▸ **Directive**: Rewrite the records below, changing every "GUI agent" to "screen-control agent" and leaving all other text as it is.

▸ **Data for this exercise**:
## begin
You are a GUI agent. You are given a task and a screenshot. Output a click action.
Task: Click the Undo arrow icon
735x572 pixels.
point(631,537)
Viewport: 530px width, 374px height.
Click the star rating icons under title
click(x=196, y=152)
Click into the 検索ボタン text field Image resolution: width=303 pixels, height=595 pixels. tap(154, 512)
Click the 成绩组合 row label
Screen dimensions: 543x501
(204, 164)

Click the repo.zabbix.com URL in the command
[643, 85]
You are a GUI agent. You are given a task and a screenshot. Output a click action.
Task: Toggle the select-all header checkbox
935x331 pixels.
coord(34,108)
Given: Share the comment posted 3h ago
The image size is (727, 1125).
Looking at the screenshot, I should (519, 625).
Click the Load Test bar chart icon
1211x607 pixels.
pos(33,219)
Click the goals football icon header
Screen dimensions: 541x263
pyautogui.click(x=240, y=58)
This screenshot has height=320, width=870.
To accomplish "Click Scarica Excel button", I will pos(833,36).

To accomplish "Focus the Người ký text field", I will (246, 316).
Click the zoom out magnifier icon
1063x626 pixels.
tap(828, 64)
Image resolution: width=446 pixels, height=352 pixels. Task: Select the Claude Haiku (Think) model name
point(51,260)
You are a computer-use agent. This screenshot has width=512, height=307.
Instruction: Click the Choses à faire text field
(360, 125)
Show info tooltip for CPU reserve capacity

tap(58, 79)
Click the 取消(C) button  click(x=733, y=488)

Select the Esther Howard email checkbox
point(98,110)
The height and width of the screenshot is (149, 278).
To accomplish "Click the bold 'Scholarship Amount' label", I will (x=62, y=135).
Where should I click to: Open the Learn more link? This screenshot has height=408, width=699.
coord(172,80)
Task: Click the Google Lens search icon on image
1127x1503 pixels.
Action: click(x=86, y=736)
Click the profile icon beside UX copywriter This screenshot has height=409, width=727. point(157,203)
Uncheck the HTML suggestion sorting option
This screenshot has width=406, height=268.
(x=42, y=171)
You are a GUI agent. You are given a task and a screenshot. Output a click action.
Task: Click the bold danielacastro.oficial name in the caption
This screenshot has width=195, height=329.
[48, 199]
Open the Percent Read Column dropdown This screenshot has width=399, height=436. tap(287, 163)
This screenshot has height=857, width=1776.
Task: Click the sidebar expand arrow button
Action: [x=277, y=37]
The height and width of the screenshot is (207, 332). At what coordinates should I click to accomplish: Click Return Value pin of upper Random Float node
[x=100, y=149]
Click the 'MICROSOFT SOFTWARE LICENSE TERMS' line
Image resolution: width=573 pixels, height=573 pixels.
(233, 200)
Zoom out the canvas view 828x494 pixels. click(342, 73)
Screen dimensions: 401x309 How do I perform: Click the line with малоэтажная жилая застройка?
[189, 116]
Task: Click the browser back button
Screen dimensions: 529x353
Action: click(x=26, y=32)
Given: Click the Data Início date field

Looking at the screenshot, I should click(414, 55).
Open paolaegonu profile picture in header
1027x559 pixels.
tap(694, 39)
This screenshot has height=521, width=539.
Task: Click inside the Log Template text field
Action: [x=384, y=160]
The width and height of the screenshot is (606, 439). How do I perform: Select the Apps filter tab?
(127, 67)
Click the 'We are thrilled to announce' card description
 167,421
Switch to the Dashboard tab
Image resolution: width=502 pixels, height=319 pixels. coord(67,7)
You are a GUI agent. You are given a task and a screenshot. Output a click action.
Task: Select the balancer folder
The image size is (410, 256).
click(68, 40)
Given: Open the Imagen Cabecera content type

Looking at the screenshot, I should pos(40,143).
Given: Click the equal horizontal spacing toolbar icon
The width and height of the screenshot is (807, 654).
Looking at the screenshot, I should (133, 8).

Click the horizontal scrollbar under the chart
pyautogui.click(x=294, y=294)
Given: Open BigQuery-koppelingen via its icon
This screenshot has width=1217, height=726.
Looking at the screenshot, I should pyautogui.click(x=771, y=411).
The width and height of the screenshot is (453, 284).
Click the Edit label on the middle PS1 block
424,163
## end
▸ **Response**:
You are a screen-control agent. You are given a task and a screenshot. Output a click action.
Task: Click the Undo arrow icon
735x572 pixels.
point(631,537)
Viewport: 530px width, 374px height.
Click the star rating icons under title
click(x=196, y=152)
Click into the 検索ボタン text field Image resolution: width=303 pixels, height=595 pixels. tap(154, 512)
Click the 成绩组合 row label
Screen dimensions: 543x501
(204, 164)

Click the repo.zabbix.com URL in the command
[643, 85]
You are a screen-control agent. You are given a task and a screenshot. Output a click action.
Task: Toggle the select-all header checkbox
935x331 pixels.
coord(34,108)
Given: Share the comment posted 3h ago
The image size is (727, 1125).
Looking at the screenshot, I should (519, 625).
Click the Load Test bar chart icon
1211x607 pixels.
pos(33,219)
Click the goals football icon header
Screen dimensions: 541x263
pyautogui.click(x=240, y=58)
This screenshot has height=320, width=870.
To accomplish "Click Scarica Excel button", I will pos(833,36).

To accomplish "Focus the Người ký text field", I will (246, 316).
Click the zoom out magnifier icon
1063x626 pixels.
tap(828, 64)
Image resolution: width=446 pixels, height=352 pixels. Task: Select the Claude Haiku (Think) model name
point(51,260)
You are a computer-use agent. This screenshot has width=512, height=307.
Instruction: Click the Choses à faire text field
(360, 125)
Show info tooltip for CPU reserve capacity

tap(58, 79)
Click the 取消(C) button  click(x=733, y=488)

Select the Esther Howard email checkbox
point(98,110)
The height and width of the screenshot is (149, 278).
To accomplish "Click the bold 'Scholarship Amount' label", I will (x=62, y=135).
Where should I click to: Open the Learn more link? This screenshot has height=408, width=699.
coord(172,80)
Task: Click the Google Lens search icon on image
1127x1503 pixels.
Action: click(x=86, y=736)
Click the profile icon beside UX copywriter This screenshot has height=409, width=727. point(157,203)
Uncheck the HTML suggestion sorting option
This screenshot has width=406, height=268.
(x=42, y=171)
You are a screen-control agent. You are given a task and a screenshot. Output a click action.
Task: Click the bold danielacastro.oficial name in the caption
This screenshot has width=195, height=329.
[48, 199]
Open the Percent Read Column dropdown This screenshot has width=399, height=436. tap(287, 163)
This screenshot has height=857, width=1776.
Task: Click the sidebar expand arrow button
Action: [x=277, y=37]
The height and width of the screenshot is (207, 332). At what coordinates should I click to accomplish: Click Return Value pin of upper Random Float node
[x=100, y=149]
Click the 'MICROSOFT SOFTWARE LICENSE TERMS' line
Image resolution: width=573 pixels, height=573 pixels.
(233, 200)
Zoom out the canvas view 828x494 pixels. click(342, 73)
Screen dimensions: 401x309 How do I perform: Click the line with малоэтажная жилая застройка?
[189, 116]
Task: Click the browser back button
Screen dimensions: 529x353
Action: click(x=26, y=32)
Given: Click the Data Início date field

Looking at the screenshot, I should click(414, 55).
Open paolaegonu profile picture in header
1027x559 pixels.
tap(694, 39)
This screenshot has height=521, width=539.
Task: Click inside the Log Template text field
Action: [x=384, y=160]
The width and height of the screenshot is (606, 439). How do I perform: Select the Apps filter tab?
(127, 67)
Click the 'We are thrilled to announce' card description
 167,421
Switch to the Dashboard tab
Image resolution: width=502 pixels, height=319 pixels. coord(67,7)
You are a screen-control agent. You are given a task and a screenshot. Output a click action.
Task: Select the balancer folder
The image size is (410, 256).
click(68, 40)
Given: Open the Imagen Cabecera content type

Looking at the screenshot, I should pos(40,143).
Given: Click the equal horizontal spacing toolbar icon
The width and height of the screenshot is (807, 654).
Looking at the screenshot, I should (133, 8).

Click the horizontal scrollbar under the chart
pyautogui.click(x=294, y=294)
Given: Open BigQuery-koppelingen via its icon
This screenshot has width=1217, height=726.
Looking at the screenshot, I should pyautogui.click(x=771, y=411).
The width and height of the screenshot is (453, 284).
Click the Edit label on the middle PS1 block
424,163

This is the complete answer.